27The respondent disagrees with the applicant and relies on an EMG/nerve conduction study from June 29, 2016, before the accident, that notes that the applicant experienced decreased pinprick sensitivity in the lateral aspect of the left thigh and calf. The respondent submits that it appears that Dr. Lipson did not review the applicant’s medical records from prior to the accident.
28In reply, the applicant submits that in the year prior to the accident, other than the EMG/nerve conduction study dated June 29, 2016, the applicant did not make complaints of experiencing left leg discomfort, as evidenced by Dr. Zeilig's records, which would suggest that his condition had mostly resolved prior to the accident.
29I find that the applicant’s meralgia paresthetica is a pre-existing injury rather than caused by the accident and that it did not prevent maximal medical recovery. I find that the injury was not exacerbated by the accident because applicant’s pre-accident and post-accident left leg pain is so similar that I cannot conclude that that his current symptoms were caused by the accident. I came to this finding based on the medical evidence before me, including:
i. Before the accident, the applicant told Dr. Zeilig at an appointment on May 3, 2016, that he is getting numbness on his lower back and leg.

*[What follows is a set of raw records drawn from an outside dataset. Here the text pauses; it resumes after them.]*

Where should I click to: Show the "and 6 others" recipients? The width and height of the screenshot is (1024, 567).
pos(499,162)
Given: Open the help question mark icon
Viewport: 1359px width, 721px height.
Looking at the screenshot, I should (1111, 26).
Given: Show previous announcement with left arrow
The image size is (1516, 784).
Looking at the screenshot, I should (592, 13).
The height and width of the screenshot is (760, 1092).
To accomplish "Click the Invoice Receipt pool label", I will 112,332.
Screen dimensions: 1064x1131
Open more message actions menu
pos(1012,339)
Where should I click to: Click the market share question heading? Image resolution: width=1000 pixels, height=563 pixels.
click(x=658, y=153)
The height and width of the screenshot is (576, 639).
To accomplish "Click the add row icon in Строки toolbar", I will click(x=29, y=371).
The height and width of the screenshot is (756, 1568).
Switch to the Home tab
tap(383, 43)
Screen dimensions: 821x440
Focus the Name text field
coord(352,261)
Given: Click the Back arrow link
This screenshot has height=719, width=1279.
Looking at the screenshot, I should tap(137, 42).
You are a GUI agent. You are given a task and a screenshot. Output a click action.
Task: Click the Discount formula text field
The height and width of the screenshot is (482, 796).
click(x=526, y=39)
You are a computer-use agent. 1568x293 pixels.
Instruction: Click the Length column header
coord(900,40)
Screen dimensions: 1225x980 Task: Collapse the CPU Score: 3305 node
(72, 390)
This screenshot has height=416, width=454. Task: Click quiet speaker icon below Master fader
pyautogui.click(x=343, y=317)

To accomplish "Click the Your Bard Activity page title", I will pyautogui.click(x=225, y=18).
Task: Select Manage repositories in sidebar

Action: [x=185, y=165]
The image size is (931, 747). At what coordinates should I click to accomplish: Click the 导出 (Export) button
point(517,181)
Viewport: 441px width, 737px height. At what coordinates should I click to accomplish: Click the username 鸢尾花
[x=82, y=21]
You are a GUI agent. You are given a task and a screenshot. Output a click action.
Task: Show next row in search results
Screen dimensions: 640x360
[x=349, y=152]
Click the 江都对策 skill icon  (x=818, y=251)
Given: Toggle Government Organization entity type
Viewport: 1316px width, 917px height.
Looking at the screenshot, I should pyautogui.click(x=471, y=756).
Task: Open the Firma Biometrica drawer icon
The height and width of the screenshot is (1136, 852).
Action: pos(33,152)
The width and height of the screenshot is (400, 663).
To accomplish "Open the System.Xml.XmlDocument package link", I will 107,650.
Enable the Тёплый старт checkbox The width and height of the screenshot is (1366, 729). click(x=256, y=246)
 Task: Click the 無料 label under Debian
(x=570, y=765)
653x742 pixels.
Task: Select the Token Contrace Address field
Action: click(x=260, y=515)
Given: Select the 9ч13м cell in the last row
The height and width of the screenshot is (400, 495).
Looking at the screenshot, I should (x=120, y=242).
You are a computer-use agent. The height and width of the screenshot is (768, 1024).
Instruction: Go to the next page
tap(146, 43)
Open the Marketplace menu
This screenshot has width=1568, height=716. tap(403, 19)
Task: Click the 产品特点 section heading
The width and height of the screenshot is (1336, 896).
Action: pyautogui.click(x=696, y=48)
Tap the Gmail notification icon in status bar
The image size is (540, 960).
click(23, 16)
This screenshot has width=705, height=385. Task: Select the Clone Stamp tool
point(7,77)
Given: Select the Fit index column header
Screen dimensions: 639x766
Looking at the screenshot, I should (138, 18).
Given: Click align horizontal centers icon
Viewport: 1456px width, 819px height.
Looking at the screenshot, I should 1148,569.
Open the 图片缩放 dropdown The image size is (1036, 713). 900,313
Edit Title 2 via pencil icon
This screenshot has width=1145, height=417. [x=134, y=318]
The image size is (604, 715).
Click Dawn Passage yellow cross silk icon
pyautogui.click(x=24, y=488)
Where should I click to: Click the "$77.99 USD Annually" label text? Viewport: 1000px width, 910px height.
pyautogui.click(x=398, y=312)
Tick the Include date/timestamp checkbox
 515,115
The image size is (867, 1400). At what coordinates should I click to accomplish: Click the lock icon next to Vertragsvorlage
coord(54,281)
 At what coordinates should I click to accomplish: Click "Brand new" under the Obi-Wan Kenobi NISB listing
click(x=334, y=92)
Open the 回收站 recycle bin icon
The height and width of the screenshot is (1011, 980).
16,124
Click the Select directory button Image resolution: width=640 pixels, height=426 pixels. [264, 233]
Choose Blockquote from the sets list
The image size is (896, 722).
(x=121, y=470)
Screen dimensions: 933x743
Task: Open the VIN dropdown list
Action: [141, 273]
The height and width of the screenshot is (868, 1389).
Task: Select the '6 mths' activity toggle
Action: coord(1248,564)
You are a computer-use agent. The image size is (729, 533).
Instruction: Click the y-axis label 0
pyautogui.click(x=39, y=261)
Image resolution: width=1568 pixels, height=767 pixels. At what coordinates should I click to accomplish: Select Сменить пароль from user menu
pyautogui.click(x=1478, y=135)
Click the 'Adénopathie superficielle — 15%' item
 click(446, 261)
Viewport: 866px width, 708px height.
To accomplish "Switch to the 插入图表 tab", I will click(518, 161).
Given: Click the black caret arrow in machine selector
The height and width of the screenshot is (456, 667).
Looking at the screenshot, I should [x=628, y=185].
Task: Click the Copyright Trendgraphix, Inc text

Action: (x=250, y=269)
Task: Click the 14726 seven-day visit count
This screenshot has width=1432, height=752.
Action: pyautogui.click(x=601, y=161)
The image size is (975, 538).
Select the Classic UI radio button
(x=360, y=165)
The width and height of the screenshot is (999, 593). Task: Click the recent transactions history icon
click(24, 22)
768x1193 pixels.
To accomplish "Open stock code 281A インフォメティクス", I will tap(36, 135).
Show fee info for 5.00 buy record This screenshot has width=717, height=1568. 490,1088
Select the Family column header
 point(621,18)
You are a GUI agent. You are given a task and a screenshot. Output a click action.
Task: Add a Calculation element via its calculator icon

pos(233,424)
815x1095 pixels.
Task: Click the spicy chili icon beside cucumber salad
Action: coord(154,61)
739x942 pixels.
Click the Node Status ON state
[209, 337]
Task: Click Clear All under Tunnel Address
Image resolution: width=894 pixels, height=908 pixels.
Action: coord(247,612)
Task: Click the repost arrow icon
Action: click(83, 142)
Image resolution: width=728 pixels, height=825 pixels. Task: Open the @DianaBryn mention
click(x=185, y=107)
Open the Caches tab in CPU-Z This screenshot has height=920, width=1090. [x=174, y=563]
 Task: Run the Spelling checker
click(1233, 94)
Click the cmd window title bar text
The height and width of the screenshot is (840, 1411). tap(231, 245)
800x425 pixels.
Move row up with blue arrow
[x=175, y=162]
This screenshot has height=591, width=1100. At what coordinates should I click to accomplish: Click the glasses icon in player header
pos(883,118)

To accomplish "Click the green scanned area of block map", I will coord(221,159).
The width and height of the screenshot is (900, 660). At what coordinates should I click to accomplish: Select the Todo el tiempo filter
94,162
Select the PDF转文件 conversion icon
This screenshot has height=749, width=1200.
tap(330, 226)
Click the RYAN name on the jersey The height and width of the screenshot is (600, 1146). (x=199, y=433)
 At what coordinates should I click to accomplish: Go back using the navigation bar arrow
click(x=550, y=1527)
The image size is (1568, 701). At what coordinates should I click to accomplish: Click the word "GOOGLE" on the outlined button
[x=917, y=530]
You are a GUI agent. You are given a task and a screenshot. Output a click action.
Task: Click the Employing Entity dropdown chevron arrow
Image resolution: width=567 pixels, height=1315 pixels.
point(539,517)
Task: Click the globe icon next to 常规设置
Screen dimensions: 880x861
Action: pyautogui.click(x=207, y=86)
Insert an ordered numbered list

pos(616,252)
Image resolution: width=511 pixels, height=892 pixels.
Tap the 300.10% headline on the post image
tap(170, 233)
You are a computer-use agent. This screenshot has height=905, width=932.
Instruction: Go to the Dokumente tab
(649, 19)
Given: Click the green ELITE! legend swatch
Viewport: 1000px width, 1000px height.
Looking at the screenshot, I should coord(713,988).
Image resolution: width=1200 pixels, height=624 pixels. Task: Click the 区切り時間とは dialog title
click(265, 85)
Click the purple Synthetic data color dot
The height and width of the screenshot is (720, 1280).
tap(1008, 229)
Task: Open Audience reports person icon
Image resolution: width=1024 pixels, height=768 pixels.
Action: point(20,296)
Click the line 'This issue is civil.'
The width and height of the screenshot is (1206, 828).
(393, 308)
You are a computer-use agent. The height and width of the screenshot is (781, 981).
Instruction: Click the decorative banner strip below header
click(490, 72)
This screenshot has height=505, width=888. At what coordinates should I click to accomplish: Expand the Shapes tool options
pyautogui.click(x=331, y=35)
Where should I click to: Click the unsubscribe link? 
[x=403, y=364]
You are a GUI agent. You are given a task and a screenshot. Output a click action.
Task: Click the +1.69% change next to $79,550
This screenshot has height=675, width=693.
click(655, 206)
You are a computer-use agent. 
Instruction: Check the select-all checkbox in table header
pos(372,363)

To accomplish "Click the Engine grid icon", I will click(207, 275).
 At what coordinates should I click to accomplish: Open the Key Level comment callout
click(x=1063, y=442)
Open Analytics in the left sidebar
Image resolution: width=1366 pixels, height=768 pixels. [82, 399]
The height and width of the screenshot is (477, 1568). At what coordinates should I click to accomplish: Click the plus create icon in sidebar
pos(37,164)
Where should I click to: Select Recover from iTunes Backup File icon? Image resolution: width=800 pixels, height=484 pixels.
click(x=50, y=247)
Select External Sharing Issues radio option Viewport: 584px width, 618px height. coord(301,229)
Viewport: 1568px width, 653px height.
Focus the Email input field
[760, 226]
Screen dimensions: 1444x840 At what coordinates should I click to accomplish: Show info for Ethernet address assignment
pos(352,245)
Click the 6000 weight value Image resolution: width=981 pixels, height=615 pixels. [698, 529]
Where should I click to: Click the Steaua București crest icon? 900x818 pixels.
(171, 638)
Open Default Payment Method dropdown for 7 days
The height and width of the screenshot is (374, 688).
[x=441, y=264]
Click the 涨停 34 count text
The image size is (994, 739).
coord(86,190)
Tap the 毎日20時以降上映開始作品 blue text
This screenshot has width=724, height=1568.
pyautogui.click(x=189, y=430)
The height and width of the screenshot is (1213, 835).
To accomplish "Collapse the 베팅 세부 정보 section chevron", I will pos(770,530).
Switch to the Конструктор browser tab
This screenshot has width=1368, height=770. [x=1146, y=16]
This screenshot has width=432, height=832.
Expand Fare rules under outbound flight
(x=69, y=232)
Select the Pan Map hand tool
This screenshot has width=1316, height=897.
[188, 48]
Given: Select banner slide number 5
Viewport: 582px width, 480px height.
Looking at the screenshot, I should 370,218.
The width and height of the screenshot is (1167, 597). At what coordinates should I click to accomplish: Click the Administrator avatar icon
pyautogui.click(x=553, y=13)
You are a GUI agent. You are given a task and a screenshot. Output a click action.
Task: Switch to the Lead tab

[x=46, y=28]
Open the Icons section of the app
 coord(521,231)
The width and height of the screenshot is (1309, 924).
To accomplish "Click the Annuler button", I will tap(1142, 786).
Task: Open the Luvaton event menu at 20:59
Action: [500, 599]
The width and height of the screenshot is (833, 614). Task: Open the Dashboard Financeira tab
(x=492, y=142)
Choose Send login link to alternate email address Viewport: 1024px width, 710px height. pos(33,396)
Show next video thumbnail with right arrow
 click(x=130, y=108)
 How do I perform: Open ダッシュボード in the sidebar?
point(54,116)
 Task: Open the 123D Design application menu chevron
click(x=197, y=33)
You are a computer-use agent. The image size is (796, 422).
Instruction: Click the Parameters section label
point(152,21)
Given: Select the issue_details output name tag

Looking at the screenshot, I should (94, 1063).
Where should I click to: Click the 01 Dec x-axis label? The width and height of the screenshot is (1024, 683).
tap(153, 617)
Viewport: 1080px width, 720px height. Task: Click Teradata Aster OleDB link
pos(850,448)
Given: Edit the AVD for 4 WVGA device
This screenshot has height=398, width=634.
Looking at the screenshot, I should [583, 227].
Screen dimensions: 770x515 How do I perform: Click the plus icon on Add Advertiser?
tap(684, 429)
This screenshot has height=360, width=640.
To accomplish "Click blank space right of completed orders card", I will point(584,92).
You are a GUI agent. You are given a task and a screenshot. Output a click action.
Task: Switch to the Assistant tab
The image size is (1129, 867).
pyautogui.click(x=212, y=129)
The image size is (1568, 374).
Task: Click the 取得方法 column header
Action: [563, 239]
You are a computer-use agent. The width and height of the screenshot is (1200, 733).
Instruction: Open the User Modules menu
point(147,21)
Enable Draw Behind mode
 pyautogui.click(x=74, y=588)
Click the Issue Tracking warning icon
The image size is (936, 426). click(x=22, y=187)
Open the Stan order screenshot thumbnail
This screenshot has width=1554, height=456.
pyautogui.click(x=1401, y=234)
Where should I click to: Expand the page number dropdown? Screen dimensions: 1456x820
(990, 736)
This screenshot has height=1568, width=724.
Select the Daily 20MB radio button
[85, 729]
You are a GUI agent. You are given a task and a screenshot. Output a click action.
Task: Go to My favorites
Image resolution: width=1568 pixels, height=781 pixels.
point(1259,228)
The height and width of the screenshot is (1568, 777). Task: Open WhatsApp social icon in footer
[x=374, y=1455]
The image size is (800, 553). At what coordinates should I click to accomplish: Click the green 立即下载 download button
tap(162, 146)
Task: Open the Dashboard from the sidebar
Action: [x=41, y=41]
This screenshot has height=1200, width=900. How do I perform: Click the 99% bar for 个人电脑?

ii. Before the accident, the applicant told Dr. David Morgenthau (neurologist), the physician who conducted the EMG/nerve conduction study from June 29, 2016, that he experiences pain in the left leg associated with low back pain and this can extend to the posterolateral aspect of the thigh and calf, but does not extend past the ankle into the foot.
iii. As noted above, following the accident, the applicant told his chiropractor, Dr. Di Loreto, on June 15, 2017, he experiences pain down his left leg to above the back of his knee.
iv. Following the accident, in his report dated November 8, 2018, Dr. Lipson notes that there is a well circumscribed region of numbness in the left lateral thigh.
Conclusion
30I find that the applicant sustained predominantly minor injuries and his pre-existing physical injuries did not prevent maximal medical recovery that would result in him being removed from the MIG. Therefore, there is no need for me to conduct an analysis of whether the treatment plans are reasonable and necessary. Accordingly, no interest is payable as there are no overdue benefits owing.
COSTS
31As part of its submissions, the respondent has requested costs. The respondent’s request for costs is denied because there is no evidence that the applicant’s conduct was unreasonable, frivolous, vexatious or in bad faith, so I cannot make an order for costs in this matter. Therefore, no costs will be awarded.
CONCLUSION
32The application is dismissed.
Released: February 20, 2020
Melody Maleki-Yazdi Adjudicator
Footnotes
- O. Reg. 34/10.
- Minor Injury Guideline, Superintendent’s Guideline 01/14, issued pursuant to s. 268.3 (1.1) of the Insurance Act.
- Minor Injury Guideline, Superintendent’s Guideline No. 01/14, issued pursuant to s. 268.3 of the Insurance Act, page 5, heading 4, “Impairments that do not come within this Guideline.”